==== Input material

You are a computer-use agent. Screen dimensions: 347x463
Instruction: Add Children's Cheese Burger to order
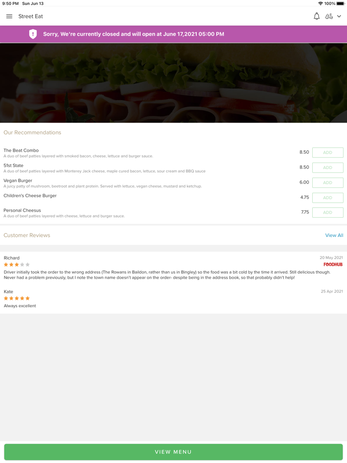coord(328,197)
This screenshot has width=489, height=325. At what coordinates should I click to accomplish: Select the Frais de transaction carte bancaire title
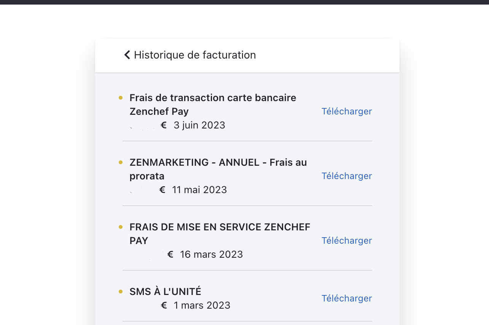coord(213,105)
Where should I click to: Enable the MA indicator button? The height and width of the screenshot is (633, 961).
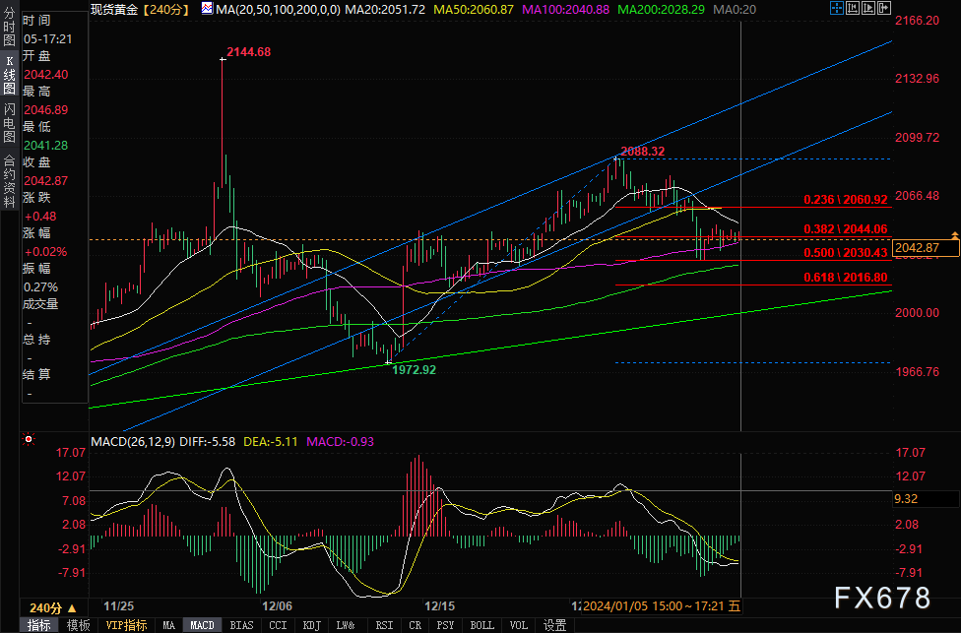coord(168,625)
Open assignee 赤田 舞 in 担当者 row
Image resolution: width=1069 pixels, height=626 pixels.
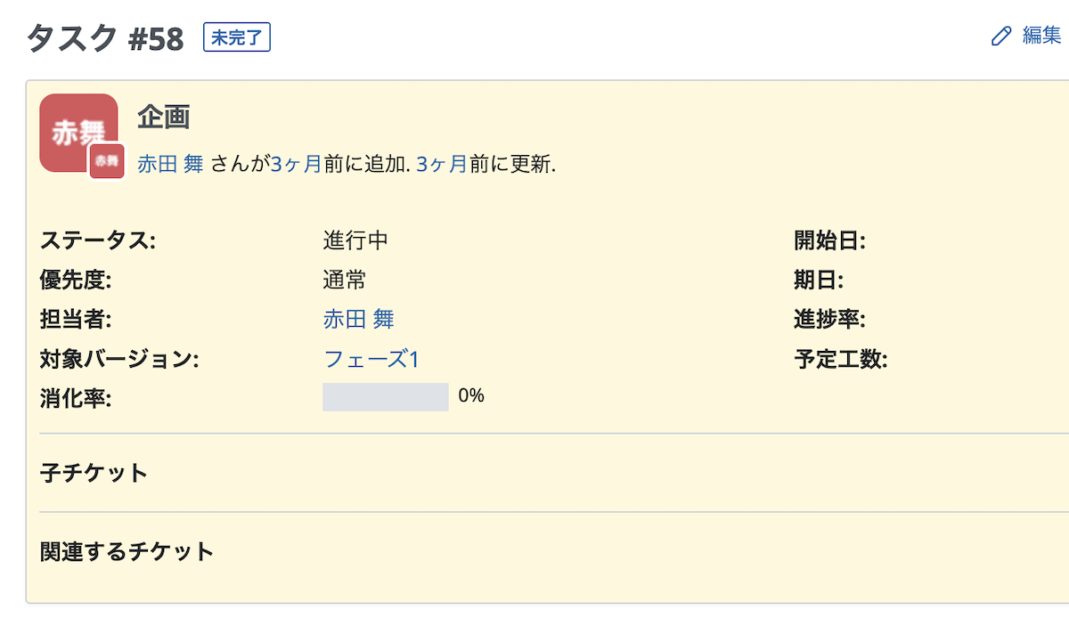click(358, 319)
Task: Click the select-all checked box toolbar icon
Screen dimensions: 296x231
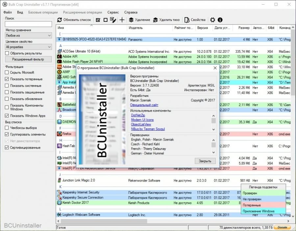Action: [x=98, y=20]
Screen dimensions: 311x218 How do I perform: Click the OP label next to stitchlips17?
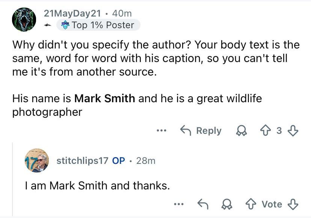coord(118,160)
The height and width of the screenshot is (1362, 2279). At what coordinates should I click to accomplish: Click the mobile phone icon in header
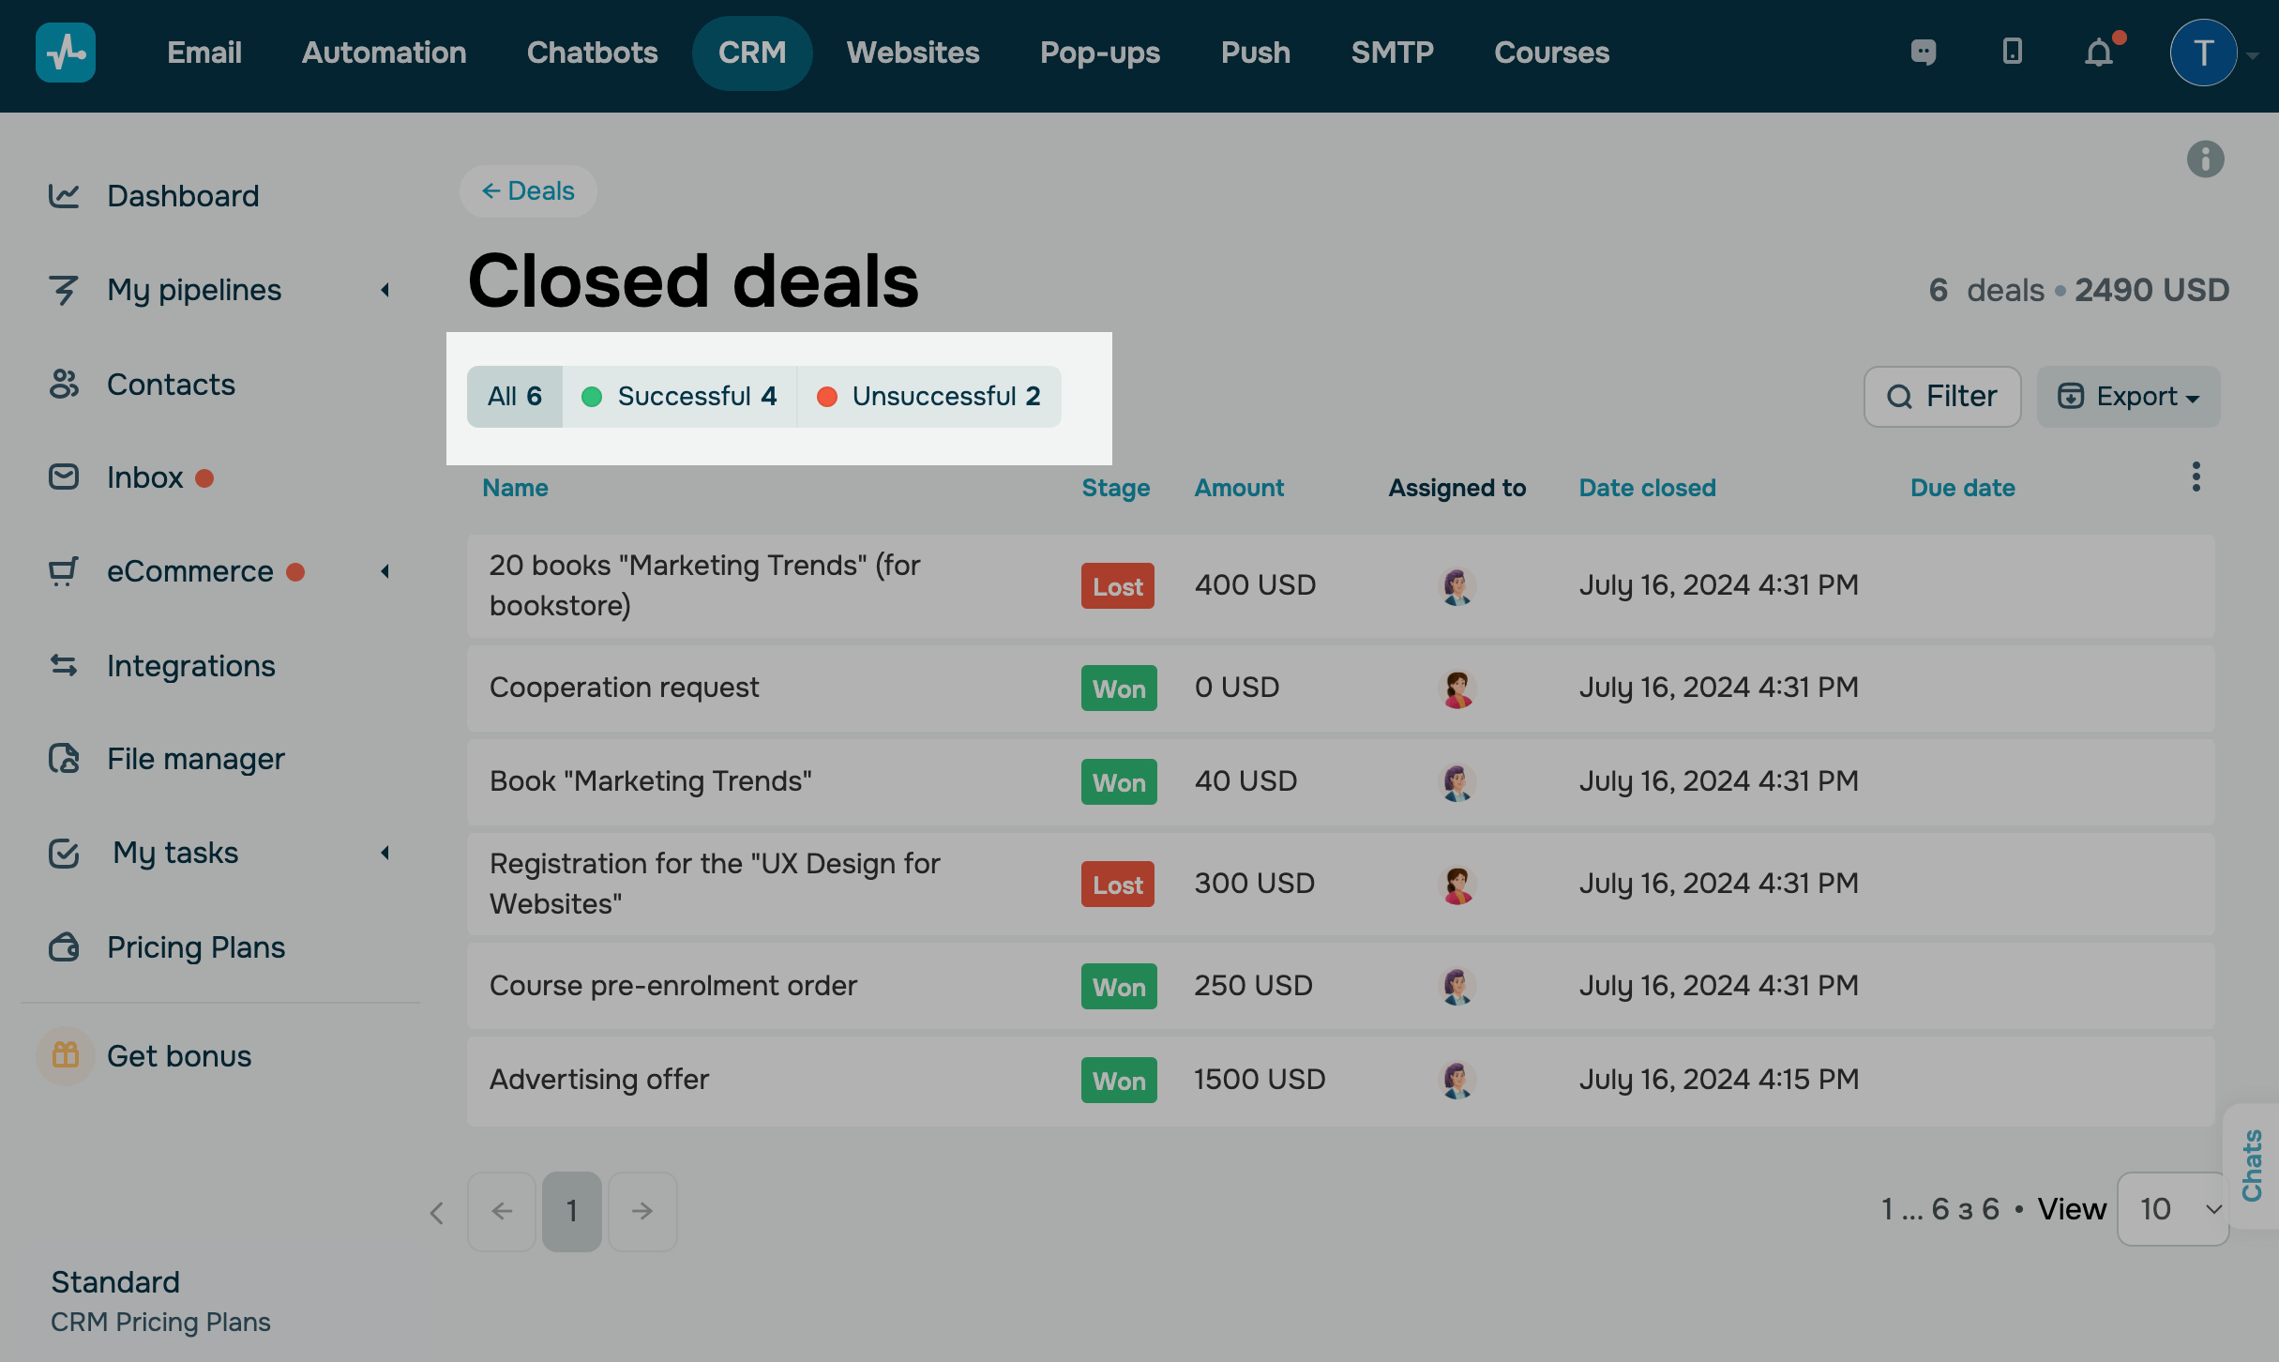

========

● **Task to carry out**
Rescale the items above by repeating every line, requests included, with each click coordinate in the answers multiplied by 0.65 and rounded to the nearest whole number, halves rounding up. Cover all the items, and leave the pictures out of your answer.

● **Problem solution**
You are a computer-use agent. Screen dimensions: 347x463
Instruction: Add Children's Cheese Burger to order
coord(213,128)
This screenshot has width=489, height=325. At what coordinates should I click to accomplish: Select the Frais de transaction carte bancaire title
coord(138,68)
Where should I click to: Enable the MA indicator button? The height and width of the screenshot is (633, 961).
coord(109,406)
Open assignee 赤田 舞 in 担当者 row
Image resolution: width=1069 pixels, height=626 pixels.
click(233, 207)
Task: Click the select-all checked box toolbar icon
Screen dimensions: 296x231
Action: [x=64, y=13]
Screen dimensions: 311x218 How do I perform: Click the OP label next to stitchlips17?
coord(77,104)
The height and width of the screenshot is (1362, 2279). At what coordinates should I click to accomplish: Click the mobile phone icon in header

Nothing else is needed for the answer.